Firsts in Fiction

Gross Anatomy of a Novel: Conflict

In Part 3 of our Gross Anatomy series we turn our attention to the element of conflict.

  1. First, let’s define “conflict.” Conflict arises from character–it is the thing that stands between your character and what they want. To know your conflict, you have to know your characters. Here are some things to keep in mind:
    1. Janet Burroway says, “Conflict is the fundamental element of fiction, fundamental because in literature only trouble is interesting. It takes trouble to turn the great themes of life into a story: birth, love, work, and death.”
    2. Tension works with conflict. If conflict is the obstacle which must be overcome for a character to prevail or to attain their desires, then tension is the feeling that, at any moment, something horrible might happen.
  2. There are several types of conflict:
    1. External
      1. Man v. Man (say, a boxing match or a fight or a romantic rivalry, man v. enemies)
      2. Man v. Nature (surviving the perfect storm, To Build a Fire, The Castaway)
      3. Man v. Technology (TerminatoriRobot, etc.)
      4. Man v. Society (The Crucible, legal thrillers)
      5. Man v. God/Supernatural (The Odyssey, supernatural thrillers, monster stories, etc.)
      6. Man v. government/authority
      7. Domestic. Husband v. Wife
      8. Man v.

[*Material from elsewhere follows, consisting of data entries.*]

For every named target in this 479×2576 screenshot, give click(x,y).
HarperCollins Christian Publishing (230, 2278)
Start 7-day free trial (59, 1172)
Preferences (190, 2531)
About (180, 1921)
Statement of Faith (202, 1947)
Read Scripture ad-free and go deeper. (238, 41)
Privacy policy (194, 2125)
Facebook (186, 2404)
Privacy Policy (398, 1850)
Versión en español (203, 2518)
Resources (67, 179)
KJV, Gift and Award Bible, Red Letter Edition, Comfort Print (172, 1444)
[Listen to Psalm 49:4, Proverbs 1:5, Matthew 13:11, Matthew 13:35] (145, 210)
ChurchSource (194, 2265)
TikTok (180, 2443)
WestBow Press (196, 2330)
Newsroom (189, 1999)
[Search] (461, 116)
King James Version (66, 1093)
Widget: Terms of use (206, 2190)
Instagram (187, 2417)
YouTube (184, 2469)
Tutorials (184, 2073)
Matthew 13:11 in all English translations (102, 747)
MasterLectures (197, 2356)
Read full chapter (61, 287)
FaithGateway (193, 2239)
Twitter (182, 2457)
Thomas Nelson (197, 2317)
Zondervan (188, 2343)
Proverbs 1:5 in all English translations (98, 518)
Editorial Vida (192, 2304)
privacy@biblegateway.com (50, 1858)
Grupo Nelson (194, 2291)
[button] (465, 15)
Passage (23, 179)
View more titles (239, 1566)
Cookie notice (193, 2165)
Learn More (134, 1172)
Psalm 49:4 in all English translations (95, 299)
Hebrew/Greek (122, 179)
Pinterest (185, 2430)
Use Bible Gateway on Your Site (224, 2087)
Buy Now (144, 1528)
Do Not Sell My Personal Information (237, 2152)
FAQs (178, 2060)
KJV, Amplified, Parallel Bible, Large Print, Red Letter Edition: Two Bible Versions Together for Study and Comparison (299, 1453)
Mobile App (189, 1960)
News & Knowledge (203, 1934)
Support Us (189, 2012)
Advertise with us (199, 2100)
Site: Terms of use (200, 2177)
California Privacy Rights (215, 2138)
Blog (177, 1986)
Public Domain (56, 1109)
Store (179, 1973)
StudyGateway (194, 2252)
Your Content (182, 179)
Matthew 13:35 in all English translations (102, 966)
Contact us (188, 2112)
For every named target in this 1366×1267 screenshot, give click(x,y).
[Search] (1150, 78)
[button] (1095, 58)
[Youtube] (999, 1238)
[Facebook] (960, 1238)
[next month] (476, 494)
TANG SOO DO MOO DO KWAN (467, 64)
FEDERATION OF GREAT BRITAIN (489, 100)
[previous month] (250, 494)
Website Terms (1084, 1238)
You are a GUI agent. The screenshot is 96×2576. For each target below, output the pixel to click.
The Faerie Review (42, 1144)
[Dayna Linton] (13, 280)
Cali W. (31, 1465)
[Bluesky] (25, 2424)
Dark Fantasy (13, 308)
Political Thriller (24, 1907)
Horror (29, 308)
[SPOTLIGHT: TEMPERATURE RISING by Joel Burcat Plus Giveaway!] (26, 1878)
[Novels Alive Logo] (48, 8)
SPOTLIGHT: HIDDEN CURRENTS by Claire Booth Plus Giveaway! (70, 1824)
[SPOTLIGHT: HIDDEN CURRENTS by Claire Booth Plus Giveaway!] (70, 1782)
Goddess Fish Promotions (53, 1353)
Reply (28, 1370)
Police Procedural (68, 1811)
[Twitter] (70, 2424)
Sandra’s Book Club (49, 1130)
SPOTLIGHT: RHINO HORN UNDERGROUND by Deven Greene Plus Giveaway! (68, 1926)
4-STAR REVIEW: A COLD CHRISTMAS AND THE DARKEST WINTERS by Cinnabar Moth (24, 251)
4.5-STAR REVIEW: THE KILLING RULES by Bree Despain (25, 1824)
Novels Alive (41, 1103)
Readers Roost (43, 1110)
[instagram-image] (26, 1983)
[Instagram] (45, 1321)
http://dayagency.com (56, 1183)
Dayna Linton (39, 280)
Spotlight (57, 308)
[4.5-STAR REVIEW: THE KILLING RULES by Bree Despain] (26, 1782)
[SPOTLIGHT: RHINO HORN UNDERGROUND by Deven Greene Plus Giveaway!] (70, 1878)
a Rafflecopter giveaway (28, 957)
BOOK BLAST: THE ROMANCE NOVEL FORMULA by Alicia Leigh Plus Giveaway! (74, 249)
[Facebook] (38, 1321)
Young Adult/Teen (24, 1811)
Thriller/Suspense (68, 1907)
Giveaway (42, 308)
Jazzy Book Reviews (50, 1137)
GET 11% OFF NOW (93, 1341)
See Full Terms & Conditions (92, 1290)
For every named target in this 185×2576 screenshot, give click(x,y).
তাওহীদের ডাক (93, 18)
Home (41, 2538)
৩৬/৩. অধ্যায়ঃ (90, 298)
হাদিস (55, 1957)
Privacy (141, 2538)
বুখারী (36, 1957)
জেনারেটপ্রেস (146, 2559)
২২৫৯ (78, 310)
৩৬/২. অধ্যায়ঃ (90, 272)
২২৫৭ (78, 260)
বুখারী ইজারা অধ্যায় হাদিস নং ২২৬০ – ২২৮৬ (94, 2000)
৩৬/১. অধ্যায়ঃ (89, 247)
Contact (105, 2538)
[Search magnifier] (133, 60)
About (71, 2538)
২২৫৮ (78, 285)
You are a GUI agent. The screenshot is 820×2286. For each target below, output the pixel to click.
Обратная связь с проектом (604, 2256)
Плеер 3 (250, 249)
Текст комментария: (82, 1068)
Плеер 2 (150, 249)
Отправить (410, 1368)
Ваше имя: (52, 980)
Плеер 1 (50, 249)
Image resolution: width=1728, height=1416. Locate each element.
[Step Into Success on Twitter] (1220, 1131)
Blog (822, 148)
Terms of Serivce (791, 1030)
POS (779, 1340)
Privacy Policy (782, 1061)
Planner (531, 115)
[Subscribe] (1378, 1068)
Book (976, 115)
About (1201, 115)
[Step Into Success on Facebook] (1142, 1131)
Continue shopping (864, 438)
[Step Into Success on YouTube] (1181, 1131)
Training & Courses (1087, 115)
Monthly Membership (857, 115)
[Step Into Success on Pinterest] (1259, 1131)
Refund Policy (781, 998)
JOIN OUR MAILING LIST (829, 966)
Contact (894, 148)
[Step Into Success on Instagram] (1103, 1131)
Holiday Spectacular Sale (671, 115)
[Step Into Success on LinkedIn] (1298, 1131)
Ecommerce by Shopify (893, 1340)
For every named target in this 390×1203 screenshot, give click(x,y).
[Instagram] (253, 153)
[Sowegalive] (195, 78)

Work (Rod Serling’s  “Patterns.”) [Almost anything by Rod Serling fits in the section.]
      9. Man v. The Unknown
    2. Internal
      1. Man v. Himself
        1. Overcoming fear(s)
        2. Letting go of fear
        3. Overcoming past
        4. Letting go of past
        5. Overcoming his nature (Jekyll and Hyde or, if you prefer, The Hulk)
  3. Things to Remember:
    1. Use multiple types of conflict. Good novels mix internal and external conflicts. The best weave multiple conflicts together throughout the work. Just remember, whatever conflict you establish, you must also resolve.
    2. Mystery:  Explain just enough to tease readers. Never give everything away.
    3. Empowerment:  Give both sides options. [Think Rocky against an armed third-grader.]
      1. The antagonist, whether human or nature or organization, must be stronger than the protagonist.
      2. The nobility of the protagonist is measured by the power of the antagonist.
    4. Progression:  Keep intensifying the number and type of obstacles the protagonist faces.
      1. Escalate tension.
      2. Escalate action. (Need not always be physical action. Romance, cozy mysteries, etc all have escalating action.
      3. But do it in a believable fashion. Don’t escalate just for the sake of escalation.
      4. Also, give your readers a chance to catch their breath between action. You don’t want pure adrenaline like a NASCAR race crash, but you also don’t want them falling asleep on page 38.
    5. Causality:  Characters who make mistakes frequently pay, and commendable folks often reap rewards.
    6. Surprise:  Provide sufficient complexity to prevent readers predicting events too far in advance.
    7. Empathy:  Encourage reader identification with characters and scenarios that resonate with their dreams or nightmares.
    8. Universality:  Present a struggle that readers find meaningful, even if that struggle reflects a unique place and time.
      1. Give the reader a reason to cheer the hero on.
      2. Give the reader a reason to care.
    9. High Stakes:  Convince readers that the outcome matters because someone they care about could lose something precious.
  4. Conflict culminates in crisis—the “do or die” moment.
    1. Jerome Stern says, “May be a recognition, a decision, or a resolution. The character understands what hasn’t been seen before, or realizes what must be done, or finally decides to do it. Timing is crucial. If the crisis occurs too early, readers will expect still another turning point. If it occurs too late, readers will get impatient–the character will seem rather thick.”
    2. The crisis must be presented in a scene.
  5. All characters should have conflict
    1. Your protagonist is the one readers will care about the most, but your secondary protagonists, just as real life acquaintances, will have their own escalating conflicts. They should not be as significant as your main protagonist (you don’t want them to steal the show), but their personal conflicts can help create tension in the overall storyline; such as when one character is too distracted to pay attention to the matter at hand.
    2. As well, your antagonist should have some modicum of of conflict and struggle. Rarely is a person purely evil. It’s possible in your story the reader may not pick up on the innuendo of what has shaped your antagonist, but some of the behaviors should still be there. Near the end of Steven James’s The Pawn, we discover why The Illusionist is as sick and twisted as he is. It doesn’t have to be threaded throughout the story, but it should satisfy some part of the reader’s empathy.